Finding an effective eating strategy is serious business if you are considerably overweight and are interested in improving your long-term health. Halting any further weight gain and gradually shedding pounds can have beneficial effects on blood pressure, cholesterol, diabetes, your risk of having a heart attack or stroke, joint pain, and the energy and ability to do everyday activities.
What you really need is a plan you can stick with for many, many moons. It should be as good for your heart, bones, colon, and psyche as it is for your waistline. It should offer plenty of tasty and healthy choices, banish few foods, and not require an extensive and expensive list of groceries or supplements.
Avoiding carbohydrates, so the thinking goes, forces the body to burn fat. Does this theory translate into actual weight loss? Yes and no — it depends on the individual and the time period. Some people lose a substantial amount of weight on a low-carb diet, while others lose little and some actually gain weight. And for those who lose, the effects typically aren’t permanent. After a few months, weight loss tends to slow and reverse, just as happens with most other diet types.
Bottom line: Low-carb diets work for some people and not others. There’s no evidence that their short-term effects produce long-term weight loss, while the added expense could lighten your wallet. Equally important, we know little about the long-term health effects of high-protein, high-fat, low-carb diets.
Once the main strategy for losing weight, low-fat diets have been elbowed aside by the low-carb frenzy. Scores of low-fat diets have been promoted over the years. One of the best known is Dr. Dean Ornish’s Eat More, Weigh Less plan. Since fat contains 9 calories per gram while carbohydrates contain 4, you can theoretically double your food intake without taking in more calories by cutting back on fatty foods and eating more that are full of carbohydrates, especially water-rich fruits and vegetables.

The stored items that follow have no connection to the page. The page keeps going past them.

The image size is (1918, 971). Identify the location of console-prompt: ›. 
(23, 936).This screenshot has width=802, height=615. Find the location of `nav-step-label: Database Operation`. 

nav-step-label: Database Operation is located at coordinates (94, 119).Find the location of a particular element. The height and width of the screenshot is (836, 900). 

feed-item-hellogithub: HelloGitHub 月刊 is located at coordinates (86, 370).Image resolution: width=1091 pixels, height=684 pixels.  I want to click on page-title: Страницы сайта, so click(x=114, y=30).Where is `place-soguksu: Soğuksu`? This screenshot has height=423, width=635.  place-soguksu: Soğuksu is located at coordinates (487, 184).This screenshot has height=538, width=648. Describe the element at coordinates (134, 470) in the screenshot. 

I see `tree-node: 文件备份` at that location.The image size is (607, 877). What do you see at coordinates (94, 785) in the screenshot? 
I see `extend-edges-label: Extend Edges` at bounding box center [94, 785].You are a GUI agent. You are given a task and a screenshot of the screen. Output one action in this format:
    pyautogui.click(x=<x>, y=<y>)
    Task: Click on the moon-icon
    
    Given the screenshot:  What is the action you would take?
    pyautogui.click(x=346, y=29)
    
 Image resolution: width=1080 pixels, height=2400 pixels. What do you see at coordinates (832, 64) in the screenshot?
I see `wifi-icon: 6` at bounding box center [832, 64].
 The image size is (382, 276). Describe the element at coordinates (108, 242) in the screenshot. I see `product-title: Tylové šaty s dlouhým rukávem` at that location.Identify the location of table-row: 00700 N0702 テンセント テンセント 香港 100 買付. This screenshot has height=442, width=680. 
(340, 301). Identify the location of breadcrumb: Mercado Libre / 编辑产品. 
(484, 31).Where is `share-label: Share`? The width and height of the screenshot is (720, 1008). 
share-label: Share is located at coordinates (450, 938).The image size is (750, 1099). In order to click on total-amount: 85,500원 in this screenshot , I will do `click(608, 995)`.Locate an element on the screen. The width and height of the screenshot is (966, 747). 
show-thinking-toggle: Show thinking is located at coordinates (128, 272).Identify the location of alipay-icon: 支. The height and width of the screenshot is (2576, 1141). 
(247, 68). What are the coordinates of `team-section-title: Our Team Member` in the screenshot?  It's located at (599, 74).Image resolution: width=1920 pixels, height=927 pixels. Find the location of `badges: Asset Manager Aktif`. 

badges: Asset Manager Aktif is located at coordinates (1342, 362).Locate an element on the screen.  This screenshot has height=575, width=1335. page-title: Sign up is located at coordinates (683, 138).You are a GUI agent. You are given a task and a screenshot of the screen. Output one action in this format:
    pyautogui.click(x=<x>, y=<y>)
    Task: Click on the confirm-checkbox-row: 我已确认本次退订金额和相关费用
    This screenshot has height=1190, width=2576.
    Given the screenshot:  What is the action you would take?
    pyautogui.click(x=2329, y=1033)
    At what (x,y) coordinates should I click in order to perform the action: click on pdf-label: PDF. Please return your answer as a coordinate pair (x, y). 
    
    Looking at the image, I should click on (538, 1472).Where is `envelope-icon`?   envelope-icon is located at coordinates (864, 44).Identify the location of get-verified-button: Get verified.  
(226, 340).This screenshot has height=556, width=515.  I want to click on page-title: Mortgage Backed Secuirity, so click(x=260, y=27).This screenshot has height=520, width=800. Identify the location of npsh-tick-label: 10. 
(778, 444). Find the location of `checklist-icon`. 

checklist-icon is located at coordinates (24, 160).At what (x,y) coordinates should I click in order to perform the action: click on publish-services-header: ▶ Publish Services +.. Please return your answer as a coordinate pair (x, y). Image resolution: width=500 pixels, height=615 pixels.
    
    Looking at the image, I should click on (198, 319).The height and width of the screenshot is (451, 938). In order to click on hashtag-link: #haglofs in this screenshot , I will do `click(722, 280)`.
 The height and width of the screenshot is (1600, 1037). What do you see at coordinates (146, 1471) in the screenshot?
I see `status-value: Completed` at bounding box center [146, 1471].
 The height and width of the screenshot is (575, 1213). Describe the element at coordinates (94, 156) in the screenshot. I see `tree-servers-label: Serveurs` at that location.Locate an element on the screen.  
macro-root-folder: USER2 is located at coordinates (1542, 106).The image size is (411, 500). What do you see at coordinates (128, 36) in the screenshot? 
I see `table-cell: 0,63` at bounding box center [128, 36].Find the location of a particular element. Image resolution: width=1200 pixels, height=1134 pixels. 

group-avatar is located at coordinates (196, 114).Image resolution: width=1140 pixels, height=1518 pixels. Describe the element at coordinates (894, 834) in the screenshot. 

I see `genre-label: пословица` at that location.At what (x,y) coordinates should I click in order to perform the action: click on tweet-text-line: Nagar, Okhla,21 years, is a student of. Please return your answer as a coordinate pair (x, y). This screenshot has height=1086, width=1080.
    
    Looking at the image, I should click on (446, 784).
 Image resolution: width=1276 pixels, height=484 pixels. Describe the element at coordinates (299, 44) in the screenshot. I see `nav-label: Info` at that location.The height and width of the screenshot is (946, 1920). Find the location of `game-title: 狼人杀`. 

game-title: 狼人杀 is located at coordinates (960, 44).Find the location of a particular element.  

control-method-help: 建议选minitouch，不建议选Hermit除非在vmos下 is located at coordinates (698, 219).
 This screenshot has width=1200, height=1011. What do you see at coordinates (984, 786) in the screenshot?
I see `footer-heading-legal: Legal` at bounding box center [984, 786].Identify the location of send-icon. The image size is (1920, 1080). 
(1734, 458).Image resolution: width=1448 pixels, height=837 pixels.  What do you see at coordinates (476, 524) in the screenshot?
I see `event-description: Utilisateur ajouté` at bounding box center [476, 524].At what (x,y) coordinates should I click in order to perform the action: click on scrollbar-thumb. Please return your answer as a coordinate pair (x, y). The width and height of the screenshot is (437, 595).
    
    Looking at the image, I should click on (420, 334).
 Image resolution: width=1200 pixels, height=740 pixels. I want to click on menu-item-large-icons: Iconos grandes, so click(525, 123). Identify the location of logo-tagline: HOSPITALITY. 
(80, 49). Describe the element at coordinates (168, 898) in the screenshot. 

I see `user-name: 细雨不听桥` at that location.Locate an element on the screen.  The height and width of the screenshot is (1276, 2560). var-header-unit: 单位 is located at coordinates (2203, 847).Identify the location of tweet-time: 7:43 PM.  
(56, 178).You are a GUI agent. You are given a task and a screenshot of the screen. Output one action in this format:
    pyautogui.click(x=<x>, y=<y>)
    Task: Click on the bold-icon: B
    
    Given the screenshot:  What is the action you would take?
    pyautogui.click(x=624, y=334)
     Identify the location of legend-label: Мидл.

Keep in mind that the Ornish plan doesn’t stop at a whole-grain, vegetarian, very-low-fat (less than 10% of calories from fat) diet, but also includes exercise, stress management, and group support.
Bottom line: Low-fat diets have unquestionably helped some people lose weight and keep it off. They’ve been dismal failures for others, in part because they tend to be less filling, less flavorful, and all around less satisfying than other eating strategies. They also tend to be fairly restrictive about food choices, which can limit your options when dining out.
There are many other options for dieting, including eating correct portions and following the recommended food pyramid guidelines. Before choosing any plan for permanent weight loss, it is recommended that you seek advise from your physician.